The aim of this study was to characterize the clinical safety profile of transendocardial injection catheters (TIC) reported in the published literature.
Transendocardial delivery is a minimally invasive approach to deliver potential therapeutic agents directly into the myocardium. The rate of adverse events across TIC is uncertain.
A systematic search was performed for trial publications using TIC. Procedure-associated adverse event data were abstracted, pooled and compared across catheters for active treatment and placebo injected patients. The transendocardial injection associated serious adverse events (TEI-SAE) was defined as the composite of death, myocardial infarction, stroke or transient ischemic attack within 30 days and cardiac perforation causing death or requiring evacuation, serious intraprocedural arrhythmias and serious coronary artery or peripheral vascular complications.

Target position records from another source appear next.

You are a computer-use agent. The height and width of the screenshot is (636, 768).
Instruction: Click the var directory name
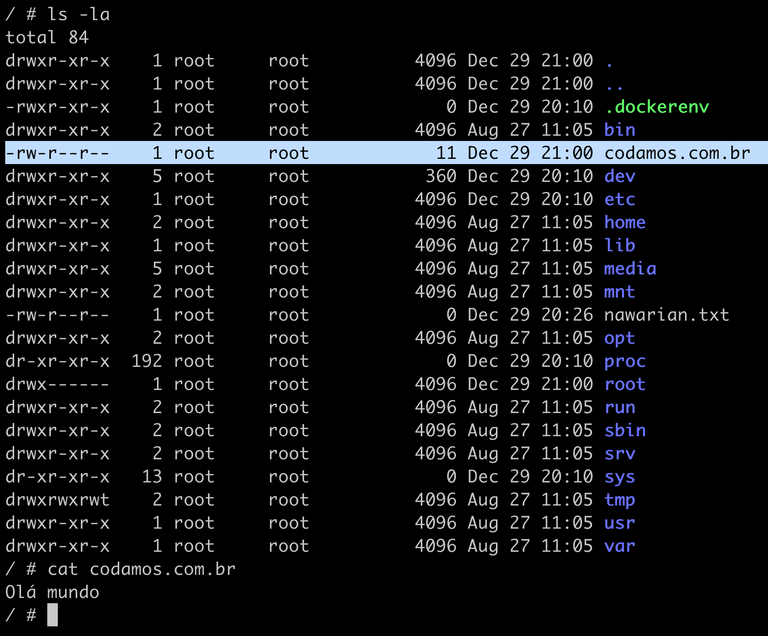tap(619, 546)
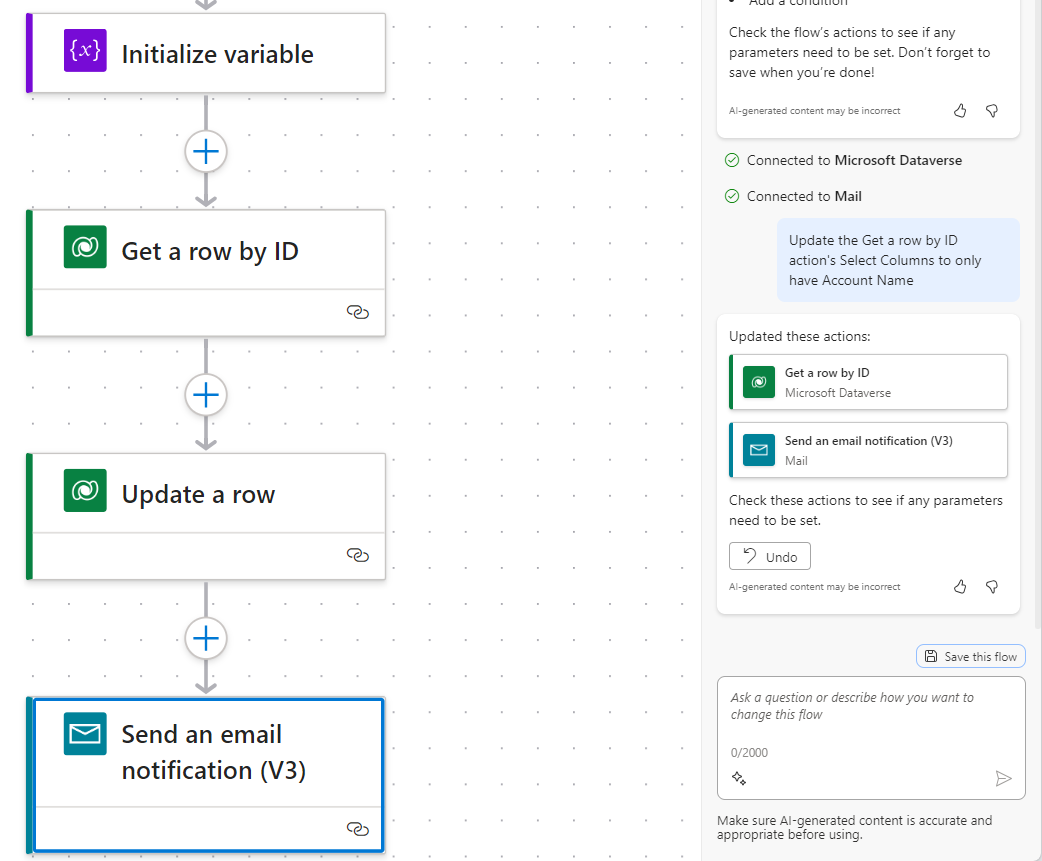The image size is (1042, 861).
Task: Select the Dataverse icon on Get a row by ID
Action: coord(85,248)
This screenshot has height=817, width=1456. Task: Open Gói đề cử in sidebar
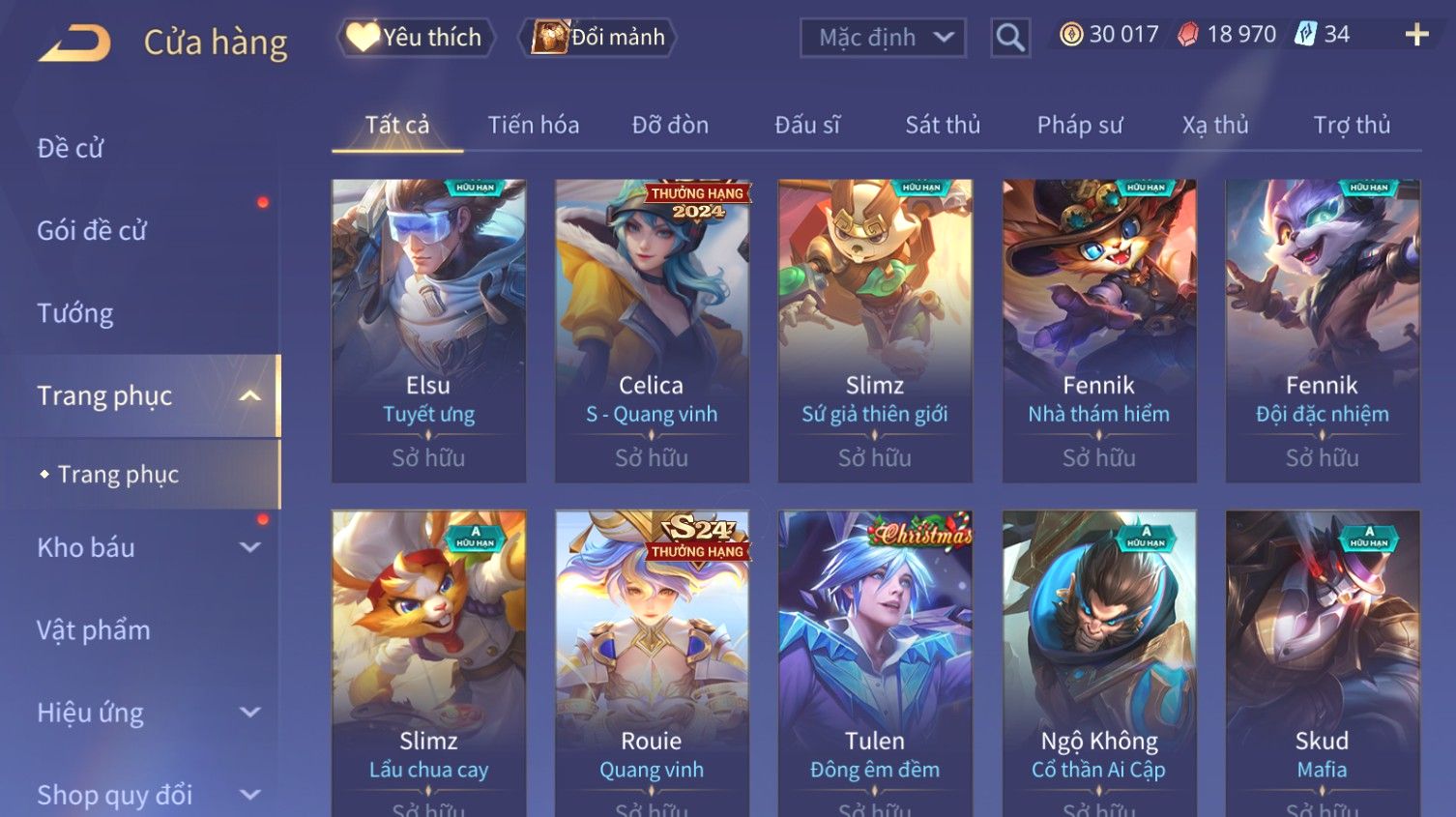[92, 230]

The search identified 4 TIC systems: a helical needle (HN), an electro-anatomically tracked straight needle (EAM-SN), a straight needle without tracking elements (SN), and a curved needle (CN). Of 1789 patients who underwent transendocardial injections, the combined TEI-SAE was 3.5% across all catheters, and 1.4%, 3.3%, 7.1%, and 8.3% for HN, EAM-SN, SN and CN, respectively. However, TIC procedure duration and post procedural cardiac biomarker levels were reported in only 24% and 36% of published trials, respectively.
Transendocardial injection is associated with varied TEI-SAE but the data are very limited. The HN catheter appeared to be associated with lower TEI-SAE, versus other catheters. Procedure duration and post procedure cardiac biomarker levels were under-reported. Clearly, standardized, procedure-related event reporting for trials involving transcatheter delivery would improve our understanding of complications across different systems.